Exactly reproduce the line containing "Where should I click to: Click the photo" together with every line after it, through the end of the entries, and give nothing more.
#### SUPPLIED DATA
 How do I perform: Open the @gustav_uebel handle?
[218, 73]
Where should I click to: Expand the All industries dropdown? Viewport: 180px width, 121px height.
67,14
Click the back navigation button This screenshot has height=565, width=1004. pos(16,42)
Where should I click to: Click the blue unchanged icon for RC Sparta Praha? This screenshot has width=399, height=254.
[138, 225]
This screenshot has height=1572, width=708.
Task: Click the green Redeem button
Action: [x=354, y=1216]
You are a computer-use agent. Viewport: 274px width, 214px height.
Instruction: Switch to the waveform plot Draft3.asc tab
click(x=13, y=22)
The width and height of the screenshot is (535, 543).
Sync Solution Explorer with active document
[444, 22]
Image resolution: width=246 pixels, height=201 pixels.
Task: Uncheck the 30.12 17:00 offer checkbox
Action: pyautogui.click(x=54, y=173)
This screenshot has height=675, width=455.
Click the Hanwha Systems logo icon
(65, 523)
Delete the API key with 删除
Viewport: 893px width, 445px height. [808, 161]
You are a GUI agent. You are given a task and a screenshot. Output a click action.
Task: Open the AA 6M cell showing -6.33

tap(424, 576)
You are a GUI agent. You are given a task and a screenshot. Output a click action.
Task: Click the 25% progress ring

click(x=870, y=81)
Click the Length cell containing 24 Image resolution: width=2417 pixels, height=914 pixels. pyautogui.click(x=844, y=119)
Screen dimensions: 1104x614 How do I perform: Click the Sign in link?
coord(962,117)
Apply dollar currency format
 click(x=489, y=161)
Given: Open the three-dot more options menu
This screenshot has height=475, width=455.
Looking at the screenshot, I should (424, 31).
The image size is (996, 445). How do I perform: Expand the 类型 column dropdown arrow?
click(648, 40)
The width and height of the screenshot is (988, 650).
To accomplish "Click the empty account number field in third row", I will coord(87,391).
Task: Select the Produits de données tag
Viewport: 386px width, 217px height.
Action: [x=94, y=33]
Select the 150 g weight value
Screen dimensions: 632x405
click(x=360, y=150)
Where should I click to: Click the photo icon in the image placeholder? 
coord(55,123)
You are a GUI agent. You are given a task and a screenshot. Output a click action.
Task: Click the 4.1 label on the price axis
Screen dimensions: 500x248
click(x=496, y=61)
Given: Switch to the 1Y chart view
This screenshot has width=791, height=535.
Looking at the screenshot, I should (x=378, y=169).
########
TASK RESPONSE -
Where should I click to: Click the photo icon in the image placeholder? 
coord(55,123)
You are a GUI agent. You are given a task and a screenshot. Output a click action.
Task: Click the 4.1 label on the price axis
Screen dimensions: 500x248
click(x=496, y=61)
Given: Switch to the 1Y chart view
This screenshot has width=791, height=535.
Looking at the screenshot, I should (x=378, y=169).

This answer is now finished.